==== Stored data ====
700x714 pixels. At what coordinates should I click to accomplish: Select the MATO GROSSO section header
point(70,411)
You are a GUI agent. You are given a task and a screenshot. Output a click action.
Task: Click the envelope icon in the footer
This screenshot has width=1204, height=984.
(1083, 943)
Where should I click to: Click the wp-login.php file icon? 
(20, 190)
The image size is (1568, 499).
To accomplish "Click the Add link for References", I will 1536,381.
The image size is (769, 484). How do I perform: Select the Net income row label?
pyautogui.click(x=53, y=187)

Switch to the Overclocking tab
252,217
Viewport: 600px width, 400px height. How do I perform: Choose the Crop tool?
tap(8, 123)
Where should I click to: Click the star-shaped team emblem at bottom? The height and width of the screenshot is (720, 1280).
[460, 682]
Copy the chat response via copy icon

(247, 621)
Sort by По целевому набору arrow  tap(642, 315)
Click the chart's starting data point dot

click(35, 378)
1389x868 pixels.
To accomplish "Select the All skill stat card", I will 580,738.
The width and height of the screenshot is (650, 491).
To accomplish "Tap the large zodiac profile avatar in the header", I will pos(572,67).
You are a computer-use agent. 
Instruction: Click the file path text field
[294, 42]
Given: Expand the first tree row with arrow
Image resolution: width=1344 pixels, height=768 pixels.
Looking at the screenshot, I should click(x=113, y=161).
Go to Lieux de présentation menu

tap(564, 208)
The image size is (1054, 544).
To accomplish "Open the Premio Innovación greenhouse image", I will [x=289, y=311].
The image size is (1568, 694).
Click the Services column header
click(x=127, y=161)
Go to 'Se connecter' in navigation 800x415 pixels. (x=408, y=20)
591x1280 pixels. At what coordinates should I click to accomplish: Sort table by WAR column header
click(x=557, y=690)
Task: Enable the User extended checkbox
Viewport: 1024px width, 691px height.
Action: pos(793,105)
====
Line by line, retype the whole listing exactly.

700x714 pixels. At what coordinates should I click to accomplish: Select the MATO GROSSO section header
point(70,411)
You are a GUI agent. You are given a task and a screenshot. Output a click action.
Task: Click the envelope icon in the footer
This screenshot has width=1204, height=984.
(1083, 943)
Where should I click to: Click the wp-login.php file icon? 
(20, 190)
The image size is (1568, 499).
To accomplish "Click the Add link for References", I will 1536,381.
The image size is (769, 484). How do I perform: Select the Net income row label?
pyautogui.click(x=53, y=187)

Switch to the Overclocking tab
252,217
Viewport: 600px width, 400px height. How do I perform: Choose the Crop tool?
tap(8, 123)
Where should I click to: Click the star-shaped team emblem at bottom? The height and width of the screenshot is (720, 1280).
[460, 682]
Copy the chat response via copy icon

(247, 621)
Sort by По целевому набору arrow  tap(642, 315)
Click the chart's starting data point dot

click(35, 378)
1389x868 pixels.
To accomplish "Select the All skill stat card", I will 580,738.
The width and height of the screenshot is (650, 491).
To accomplish "Tap the large zodiac profile avatar in the header", I will pos(572,67).
You are a computer-use agent. 
Instruction: Click the file path text field
[294, 42]
Given: Expand the first tree row with arrow
Image resolution: width=1344 pixels, height=768 pixels.
Looking at the screenshot, I should click(x=113, y=161).
Go to Lieux de présentation menu

tap(564, 208)
The image size is (1054, 544).
To accomplish "Open the Premio Innovación greenhouse image", I will [x=289, y=311].
The image size is (1568, 694).
Click the Services column header
click(x=127, y=161)
Go to 'Se connecter' in navigation 800x415 pixels. (x=408, y=20)
591x1280 pixels. At what coordinates should I click to accomplish: Sort table by WAR column header
click(x=557, y=690)
Task: Enable the User extended checkbox
Viewport: 1024px width, 691px height.
Action: pos(793,105)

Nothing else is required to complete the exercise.